Menolak Pengkafiran Semangat Toleransi di Tengah Perayaan Natal
Salafusshalih.com. Setiap menjelang Hari Natal 25 Desember, media sosial dibuat bising dengan pro-kontra pengucapan hari besar orang Kristen ini. Ada yang berpendapat, bahwa mengucapkan “Selamat Hari Natal!” diharamkan bagi orang Islam. Sementara, ada yang lain yang menyebutkan, pengucapan tersebut boleh-boleh saja. Salah seorang ulama Nusantara yang membolehkan adalah ulama tafsir Prof. Quraish Shihab.
Orang yang berpendapat bahwa mengucapkan “Selamat Natal” haram karena didasarkan pada sebuah hadis: “Man tasyabbaha bi qawmin fahuwa minhum. Siapa saja yang menyerupai suatu kaum, maka ia termasuk golongan mereka.” Mengucapkan “Selamat Natal” bagi orang Islam, menurut ulama tersebut, termasuk perbuatan yang menyerupai orang Kristen.
Sebaliknya, ulama yang membolehkan mengucapkan “Selamat Natal” berdasar pada surah Maryam ayat 33: “Wassalam alayya yawma ulidtu. Kesejahteraan atas aku pada hari aku dilahirkannya.” Kalimat ini termasuk doa atas kelahiran Nabi Isa yang di dalam agama Kristen disebut dengan Yesus. Mendoakan Nabi Isa tentu tidak salah alias dapat dibenarkan.
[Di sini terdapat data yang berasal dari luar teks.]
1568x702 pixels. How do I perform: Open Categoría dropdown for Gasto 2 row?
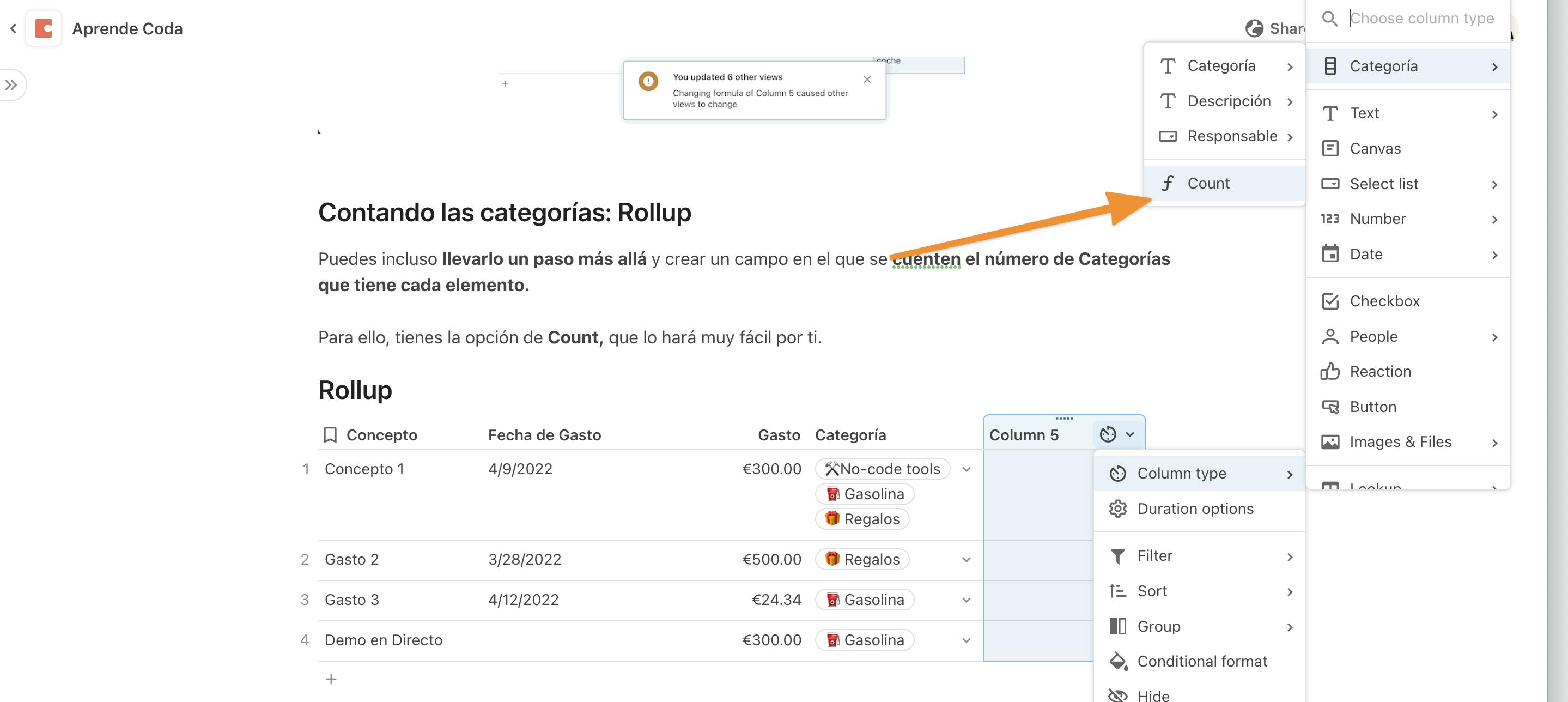(x=966, y=560)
Terlepas pro-kontra tersebut, ada satu hal tetap kita ingat, yaitu toleransi. Toleransi tidak mengharuskan seseorang beragama secara plural. Toleransi cukup dengan ada saling menghormati antar agama. Tidak saling menyalahkan. Bahkan, tidak saling merasa paling benar. Menghormati keyakinan orang Kristen, salah satunya, bisa diungkapkan dengan mengucapkan Selamat Natal jika memiliki kerabat dan sahabat yang beragama Kristen.
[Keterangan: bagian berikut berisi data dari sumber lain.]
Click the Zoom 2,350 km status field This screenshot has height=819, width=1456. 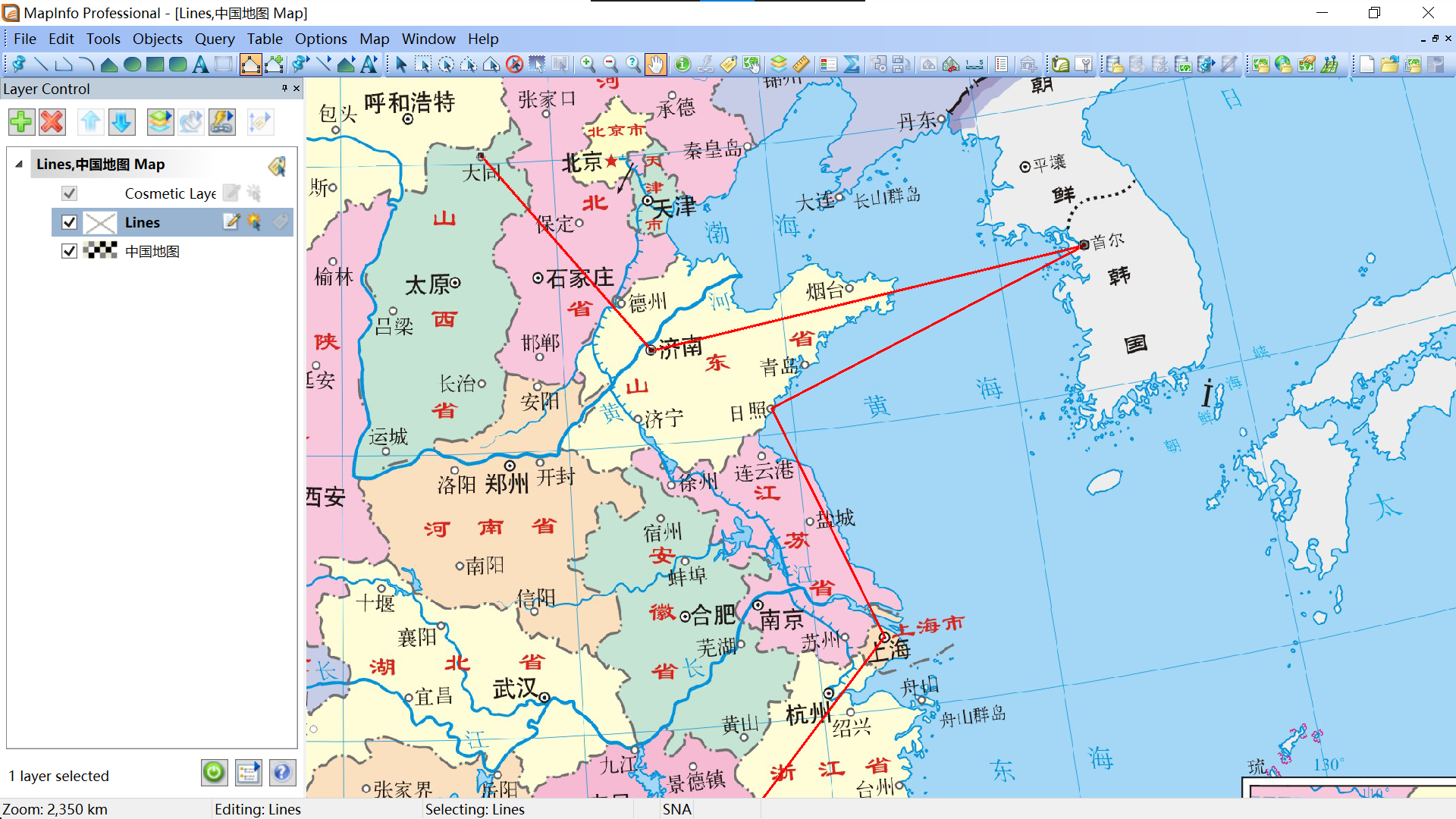55,809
Yakinlah, bahwa mengucapkan “Selamat Natal” tidak bakal mengubah keimanan seseorang dari yang mulanya muslim menjadi Kristen. Sekali lagi tidak begitu. Sebab, keimanan seseorang tidak ukur dari ucapannya, tetapi dilihat dari keyakinan hatinya. Bukankah dulu ada seorang sahabat yang pura-pura murtad di hadapan orang kafir, kemudian Nabi tidak mempersoalkannya? Artinya, tidak jadi masalah alias boleh-boleh saja.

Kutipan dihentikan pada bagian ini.